REPORTAGE. Les autorités algériennes ont annoncé le lancements des recherches pour trouver la dépouille du militant communiste disparu en 1957.

C’est sous un soleil de plomb et aux chants patriotiques des militantes féministes et de gauche que Pierre Audin a inauguré la stèle dédiée à son père, le militant communiste Maurice Audin, à Alger-centre, sur la place qui porte le nom de ce disparu de la « bataille d’Alger ».

Plusieurs dizaines de personnes, dont des jeunes, ont assisté ce 5 juin, émues, à la brève cérémonie, à laquelle ont pris part des officiels au nom du gouvernement algérien. « Que se passe-t-il ? » demande un passant intrigué par le rassemblement dans une capitale qui n’a plus renoué avec les mouvements de foule depuis la fin du hirak. « Tu ne connais pas Audin, ce Français mort pour que vive l’Algérie ? » lui rétorque une militante de gauche, qui venait d’entonner L’Internationale , poing levé, avec ses camarades, en français et en arabe. « Je suis très ému, témoigne Ali, retraité de la Poste qui a attendu sur la place depuis le matin. Il faut rendre justice à tous ceux qui sont tombés au champ d’honneur. » Ali lève les mains en l’air en récitant un verset du Coran sur les martyrs, « ceux qui demeurent vivants chez Dieu ».
« Actes de tortures »
« Il est très important de faire ce genre de geste, c’est une manière forte de revisiter notre récit national de la guerre de libération. Il faut expliquer aux jeunes générations que le combat à l’époque avait rassemblé Algériens et Européens d’Algérie, communistes et libéraux », explique Fatma, professeure d’université. Avec ses amies, quand le cortège officiel emporte Pierre Audin et sa délégation, elles déposent une gerbe de fleurs au pied de la stèle, reprenant des chants patriotiques.
Pour rappel, le président français Emmanuel Macron a reconnu, le 13 septembre 2018, dans une déclaration à la veuve de Maurice Audin, Josette – décédée en février 2019 –, que l’État français était responsable de la disparition de son mari, dans le cadre d’un « système » entraînant « des actes de torture ».
« Il importe que cette histoire soit connue, qu’elle soit regardée avec courage et lucidité. Il y va de l’apaisement et de la sérénité de ceux qu’elle a meurtris tant en Algérie qu’en France », avait déclaré le chef de l’État français.
Mort en détention
Le 11 juin 1957, en pleine « bataille d’Alger », le jeune militant communiste français, engagé en faveur de l’indépendance algérienne, alors âgé de 25 ans, mathématicien et assistant à la faculté d’Alger, est arrêté à son domicile par les parachutistes du général Massu.
Il est ensuite torturé dans une villa sur les hauteurs d’Alger.
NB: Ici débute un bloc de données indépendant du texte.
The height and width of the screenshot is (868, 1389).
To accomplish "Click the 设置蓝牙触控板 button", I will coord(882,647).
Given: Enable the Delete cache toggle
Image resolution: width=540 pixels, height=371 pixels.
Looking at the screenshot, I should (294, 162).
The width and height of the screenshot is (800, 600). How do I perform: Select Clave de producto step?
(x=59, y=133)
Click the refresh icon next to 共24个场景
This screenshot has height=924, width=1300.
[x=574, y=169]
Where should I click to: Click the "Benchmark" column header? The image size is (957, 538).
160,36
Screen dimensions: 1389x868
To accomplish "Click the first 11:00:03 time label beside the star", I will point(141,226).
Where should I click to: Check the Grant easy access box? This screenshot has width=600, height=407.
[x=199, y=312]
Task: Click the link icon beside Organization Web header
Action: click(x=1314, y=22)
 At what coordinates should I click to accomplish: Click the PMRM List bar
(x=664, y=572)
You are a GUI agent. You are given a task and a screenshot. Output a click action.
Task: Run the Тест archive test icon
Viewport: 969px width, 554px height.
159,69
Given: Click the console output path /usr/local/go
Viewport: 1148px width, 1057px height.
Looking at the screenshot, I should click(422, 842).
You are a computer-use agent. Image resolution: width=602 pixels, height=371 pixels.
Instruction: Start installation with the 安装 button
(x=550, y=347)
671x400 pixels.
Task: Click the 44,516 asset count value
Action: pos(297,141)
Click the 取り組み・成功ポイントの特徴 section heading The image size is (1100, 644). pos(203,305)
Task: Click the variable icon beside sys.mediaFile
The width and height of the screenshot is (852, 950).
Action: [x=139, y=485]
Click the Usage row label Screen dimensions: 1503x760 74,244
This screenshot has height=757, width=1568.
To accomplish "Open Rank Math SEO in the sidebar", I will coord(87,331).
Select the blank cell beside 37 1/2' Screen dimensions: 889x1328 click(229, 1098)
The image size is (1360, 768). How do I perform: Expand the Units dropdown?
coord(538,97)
Dix jours plus tard, son épouse, Josette, apprend que son mari se serait évadé lors d’un transfert vers un autre centre de détention. Cette version officielle restera de mise, jusqu’à ce que l’ancien président François Hollande ait reconnu, en 2014 que « les documents et les témoignages dont nous disposons aujourd’hui sont suffisamment nombreux et concordants pour infirmer la thèse de l’évasion qui avait été avancée à l’époque. M. Audin ne s’est pas évadé. Il est mort durant sa détention ».
Ce 5 juin, le ministre des Moudjahidine (anciens combattants) a déclaré qu’il avait donné « des instructions pour que soient entreprises les recherches sur les lieux où le corps du chahid (martyr) pourrait avoir été enterré par ses bourreaux », selon Pierre Mansat, président de l’Association Josette et Maurice Audin, présent à Alger. « L’association fera des démarches pour que l’exécutif français fasse pression sur les anciens militaires afin qu’ils ouvrent leurs archives personnelles ainsi que celles qu’ils ont privatisées », a également posté Pierre Mansat sur les réseaux sociaux dès la fin de la cérémonie de ce matin.

Pour rappel, des membres de l’Association Josette et Maurice Audin, arrivés le 28 mai en Algérie pour marquer le 60e anniversaire de l’indépendance algérienne, ont multiplié les rencontres dans des universités à Constantine, Oran et Alger, notamment avec des étudiants, des anciens combattants condamnés à mort, des militantes féministes, des officiels, etc. Début mai dernier, Pierre Audin qui est aussi mathématicien comme son père, a obtenu la nationalité algérienne.